To see this, you factor $a$ into irreducibles, $a=ur_1\cdots r_k$. Then the factorization of $a^n$ into irreducibles must be $$a^n = u^n r_1^n\cdots r_k^n$$ because that is a factorization, and hence the factorization. If $b$ divides $a^n$ and $r$ divides $b$, then $r$ divides $a^n$, and hence there exists $c$ such that $rc=a^n$. Expressing $c$ as a product of irreducibles, and using unique factorization, we conclude that $r=r_i$ for some $i$, so $r$ actually divides $a$, and not merely $a^n$.

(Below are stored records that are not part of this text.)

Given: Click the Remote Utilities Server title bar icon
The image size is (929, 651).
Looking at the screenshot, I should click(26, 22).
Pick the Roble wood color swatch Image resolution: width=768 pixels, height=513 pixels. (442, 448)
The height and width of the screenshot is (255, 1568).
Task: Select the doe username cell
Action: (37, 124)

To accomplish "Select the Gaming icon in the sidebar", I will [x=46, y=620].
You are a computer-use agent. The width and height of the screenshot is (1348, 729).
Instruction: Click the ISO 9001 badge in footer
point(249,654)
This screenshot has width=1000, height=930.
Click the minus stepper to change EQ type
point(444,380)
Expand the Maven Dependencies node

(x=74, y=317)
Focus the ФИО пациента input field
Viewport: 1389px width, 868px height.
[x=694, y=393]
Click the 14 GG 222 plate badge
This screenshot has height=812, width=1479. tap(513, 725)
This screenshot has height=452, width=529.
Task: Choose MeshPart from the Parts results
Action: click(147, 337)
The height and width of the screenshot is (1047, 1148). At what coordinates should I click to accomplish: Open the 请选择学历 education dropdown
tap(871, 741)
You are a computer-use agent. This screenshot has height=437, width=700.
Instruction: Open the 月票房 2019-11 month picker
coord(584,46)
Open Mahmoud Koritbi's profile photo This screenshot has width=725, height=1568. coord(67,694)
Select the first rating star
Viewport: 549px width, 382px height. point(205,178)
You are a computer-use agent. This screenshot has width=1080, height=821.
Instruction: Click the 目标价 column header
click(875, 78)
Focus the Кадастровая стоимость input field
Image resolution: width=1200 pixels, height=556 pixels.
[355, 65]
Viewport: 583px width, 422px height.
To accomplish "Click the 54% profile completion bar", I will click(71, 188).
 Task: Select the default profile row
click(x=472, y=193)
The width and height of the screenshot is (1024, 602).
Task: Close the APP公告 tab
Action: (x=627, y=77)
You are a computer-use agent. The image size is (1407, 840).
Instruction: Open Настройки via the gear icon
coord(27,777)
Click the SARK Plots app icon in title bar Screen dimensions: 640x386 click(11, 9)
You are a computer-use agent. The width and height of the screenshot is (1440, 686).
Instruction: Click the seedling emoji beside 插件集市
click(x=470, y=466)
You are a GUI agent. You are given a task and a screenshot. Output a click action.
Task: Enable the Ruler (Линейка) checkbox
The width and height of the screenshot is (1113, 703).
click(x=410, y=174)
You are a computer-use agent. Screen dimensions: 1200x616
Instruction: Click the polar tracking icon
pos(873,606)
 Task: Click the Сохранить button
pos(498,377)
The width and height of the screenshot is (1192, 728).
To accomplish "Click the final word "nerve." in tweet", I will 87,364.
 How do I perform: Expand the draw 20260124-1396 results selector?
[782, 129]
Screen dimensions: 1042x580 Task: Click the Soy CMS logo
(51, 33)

This chain of reasoning fails without unique factorization, even if the domain is atomic (every elements can be written as a product of irreducibles): for example, $\mathbb{Z}[\sqrt{-5}]$ is an atomic domain that is not a UFD. Let $b=2$, and let $a=1+\sqrt{-5}$. Using the norm map $N\colon \mathbb{Z}[\sqrt{-5}]\to\mathbb{Z}$, defined by $$N(x+y\sqrt{-5}) = x^2+5y^2$$ it is easy to verify that both $a$ and $b$ are irreducible. It is also plain that $b$ does not divide $a$. But $b$ does divide $a^2 = -4+2\sqrt{-5}$. Thus, we have a situation in which an irreducible divides $b$ (namely $2$), and $b$ divides a power of $a$ (namely, $a^2$), but the irreducible does not divide $a$.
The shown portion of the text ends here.